Однако он в ужасе развернулся и сошёл с тропы, стремительно устремляясь в глубину леса.
— Рури! — крикнула Кохаку и помчалась за ним следом. — Извини, я, э-э… случайно! Да, рука дрогнула!
Как будто он ей поверит… Но она не знала, как ещё объяснить свои действия; она должна была убедиться. И… она не могла гарантировать, что это не повторится.
— Шуаньму!
Кохаку не знала, как докричаться до него и извиниться, она уже начинала понимать, что совершила ошибку. Тем более, он назвался монахом, значит, такие вещи были неправильными для него. Размышляя над этим, Кохаку задумалась, а не являлись ли монахи кем-то вроде евнухов, всё-таки в этой теме она не разбиралась совсем, только в строении тел, как случайно врезалась в Рури. Она даже не заметила, что тот успел остановиться.

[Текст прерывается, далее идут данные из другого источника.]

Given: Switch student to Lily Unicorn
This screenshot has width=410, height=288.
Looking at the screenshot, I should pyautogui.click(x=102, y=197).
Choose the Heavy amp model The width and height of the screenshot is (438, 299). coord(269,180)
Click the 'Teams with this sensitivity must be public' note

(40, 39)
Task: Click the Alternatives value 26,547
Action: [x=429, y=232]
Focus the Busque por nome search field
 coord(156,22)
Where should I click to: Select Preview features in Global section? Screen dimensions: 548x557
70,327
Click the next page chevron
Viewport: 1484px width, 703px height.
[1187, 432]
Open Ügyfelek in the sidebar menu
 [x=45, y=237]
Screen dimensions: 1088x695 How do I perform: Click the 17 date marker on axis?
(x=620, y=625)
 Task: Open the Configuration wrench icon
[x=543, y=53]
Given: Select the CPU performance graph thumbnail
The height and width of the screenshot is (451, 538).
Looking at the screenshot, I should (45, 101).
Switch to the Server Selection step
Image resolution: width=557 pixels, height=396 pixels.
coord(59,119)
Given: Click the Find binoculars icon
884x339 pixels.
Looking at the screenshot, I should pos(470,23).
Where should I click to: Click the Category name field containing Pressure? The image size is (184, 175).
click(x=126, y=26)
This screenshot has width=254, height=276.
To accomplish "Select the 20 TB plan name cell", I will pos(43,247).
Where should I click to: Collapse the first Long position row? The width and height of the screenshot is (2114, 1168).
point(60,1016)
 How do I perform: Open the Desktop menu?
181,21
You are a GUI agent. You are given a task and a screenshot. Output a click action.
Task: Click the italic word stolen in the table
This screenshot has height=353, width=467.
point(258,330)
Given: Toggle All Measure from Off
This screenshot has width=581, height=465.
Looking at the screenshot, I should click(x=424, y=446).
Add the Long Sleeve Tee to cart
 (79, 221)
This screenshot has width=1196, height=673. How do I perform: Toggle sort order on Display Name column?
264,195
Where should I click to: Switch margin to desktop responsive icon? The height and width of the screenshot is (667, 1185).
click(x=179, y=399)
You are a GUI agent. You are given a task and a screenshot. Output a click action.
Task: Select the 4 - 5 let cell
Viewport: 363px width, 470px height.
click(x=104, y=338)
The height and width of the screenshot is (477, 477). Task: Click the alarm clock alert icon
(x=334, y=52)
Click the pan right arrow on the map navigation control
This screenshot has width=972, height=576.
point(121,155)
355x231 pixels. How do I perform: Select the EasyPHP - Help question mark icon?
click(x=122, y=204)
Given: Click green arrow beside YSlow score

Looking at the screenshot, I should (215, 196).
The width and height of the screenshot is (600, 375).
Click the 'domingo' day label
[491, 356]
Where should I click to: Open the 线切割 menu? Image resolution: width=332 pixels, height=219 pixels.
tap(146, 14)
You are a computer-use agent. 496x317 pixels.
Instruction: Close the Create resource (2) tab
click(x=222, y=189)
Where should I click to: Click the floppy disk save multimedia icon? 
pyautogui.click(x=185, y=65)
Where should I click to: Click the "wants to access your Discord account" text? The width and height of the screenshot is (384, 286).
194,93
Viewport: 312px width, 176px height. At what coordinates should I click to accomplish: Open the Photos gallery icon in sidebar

— Тихо, — негромко, но серьёзно проговорил он.
Рури смотрел перед собой с застывшим в глазах ужасом, Кохаку почувствовала неприятных запах и проследила за его взглядом. С дерева свисали кишки, которые можно было принять за мёртвую змею, под ними на земле лежал труп хорька с надкусанной плотью. Неужели кровожадный монстр ещё и отравил жертву?! Кохаку чувствовала, как её переполняла ярость, руки непроизвольно сжались в кулаки, а всё тело напряглось.
— Я убью его, — твёрдо и уверенно произнесла она.
— Стой, — сердито сказал Рури и кивнул в сторону хорька. Если не быть осторожными, может постичь подобная судьба.
Они молча обошли дерево и вышли к заброшенному храму, тщательно скрывавшегося лесом. От некогда стоявших красных врат осталось лишь два потускневших столба, один из которых наполовину разрушился. Рядом стояла безголовая статуя с тремя лапами и жалким подобием хвоста. У самого храма крыша давно обвалилась, в стенах имелись дыры, от ступеней уже и вовсе ничего не осталось.
Внутри на алтаре лежало женское тело, которое выглядело практически живым. Запах сильных благовоний перебивал всё остальное, тело украшали цветы, тщательно разложенные по кругу. Можно было подумать, что женщина просто спала, если бы не её бледность.
— Осторожнее, — предостерёг Рури, когда Кохаку подошла ближе.
На алтаре оказалась лишь верхняя часть тела без рук, вместо них кто-то воткнул букеты цветов, а также сделал венок и надел на голову. В горле Кохаку стоял ком, она прикрыла рот рукой, чтобы не сплюнуть, но не спешила убегать отсюда с криками. Когда она присмотрелась к месту, где тело разрезали, то увидела, что длинные стебли цветов оплетали рёбра; вместо органов кто-то также оставил букеты в их форме.
— Я сейчас, — невозмутимо произнесла Кохаку, вышла из храма, отошла на несколько шагов в сторону, где согнулась пополам и позволила вчерашнему ужину оказаться на земле.